Hinter einem Tiergehege bereitet eine Pflegerin Futter vor. Es komme schon mal vor, dass in Zoos überzählige Tiere wie zum Beispiel Ziegen an andere Tiere verfüttert werden, erklärt sie. "Aber dass das Fleisch verkauft wird, ist mir neu."

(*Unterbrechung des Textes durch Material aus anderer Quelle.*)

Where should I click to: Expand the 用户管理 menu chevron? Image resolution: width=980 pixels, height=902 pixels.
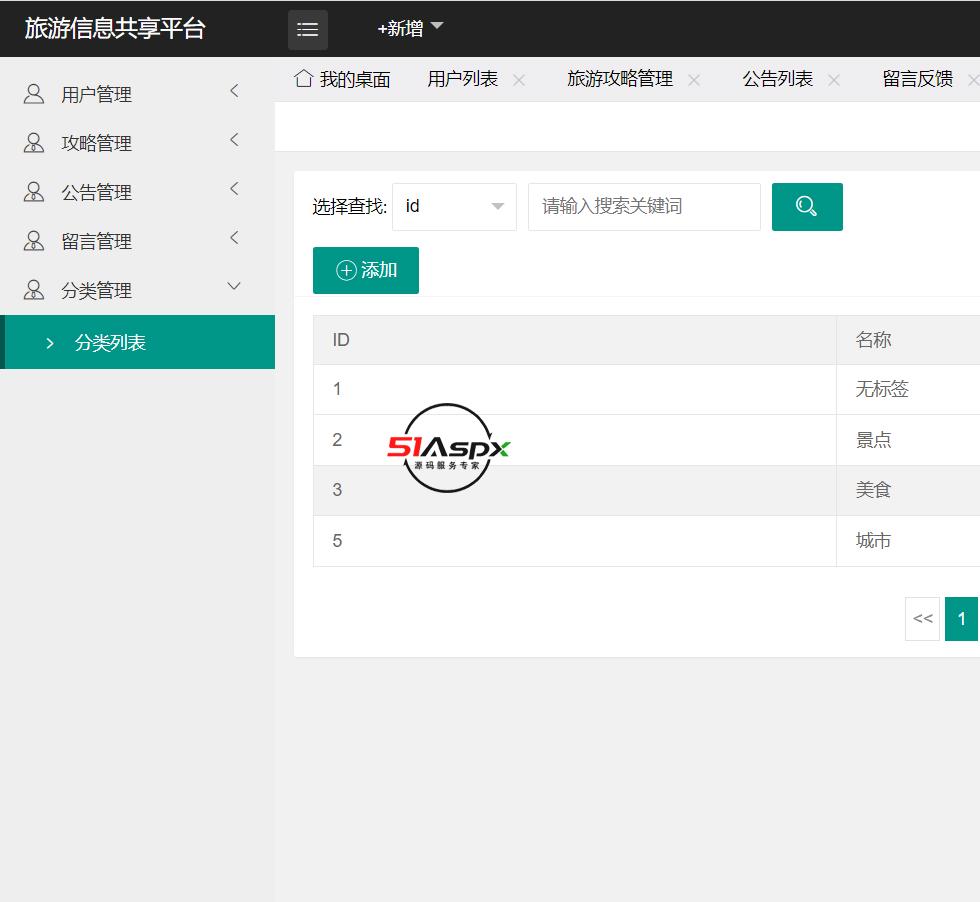[235, 92]
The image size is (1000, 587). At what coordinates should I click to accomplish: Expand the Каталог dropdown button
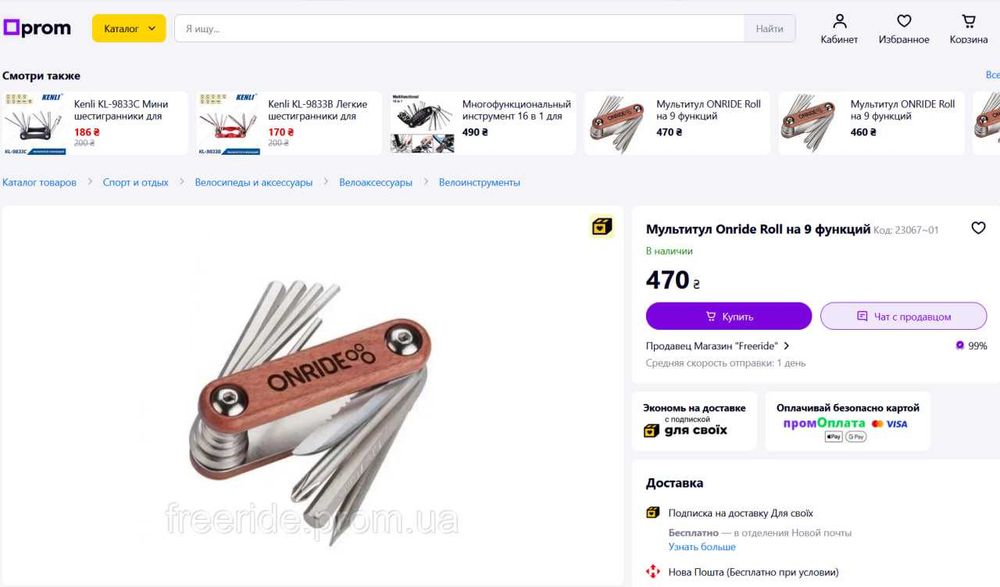tap(129, 28)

Tierschutzbund: Nur die Spitze des Eisbergs

Das Verfüttern von Tieren sei in deutschen Zoos keine gängige Praxis, stellt dagegen der Geschäftsführer der Deutschen Tierparkgesellschaft, Rüdiger Wandrey, klar. "In Deutschland dürfen Zootiere nicht ohne triftigen Grund getötet werden. Die meisten werden einfach alt und sterben." Der Deutsche Tierschutzbund in Bonn bezeichnete die Vorfälle im Erfurter Zoo als Skandal. "Wir befürchten, dass wir bisher nur die Spitze des Eisbergs sehen", sagt Präsident Wolfgang Apel.

Dass im Zoo einiges schief läuft, ist dem Stadtrat schon länger bekannt. Zoodirektor Neuschulz steht wegen eigenmächtiger und finanziell fragwürdiger Entscheidungen beim Bau der Löwensavanne in der Kritik. Außerdem soll er laut Medienberichten seine Mitarbeiter mit Kündigungsdrohungen gemobbt haben. Bei Personalgesprächen sei dann der unerlaubte Fleischverkauf aufgeflogen, heißt es.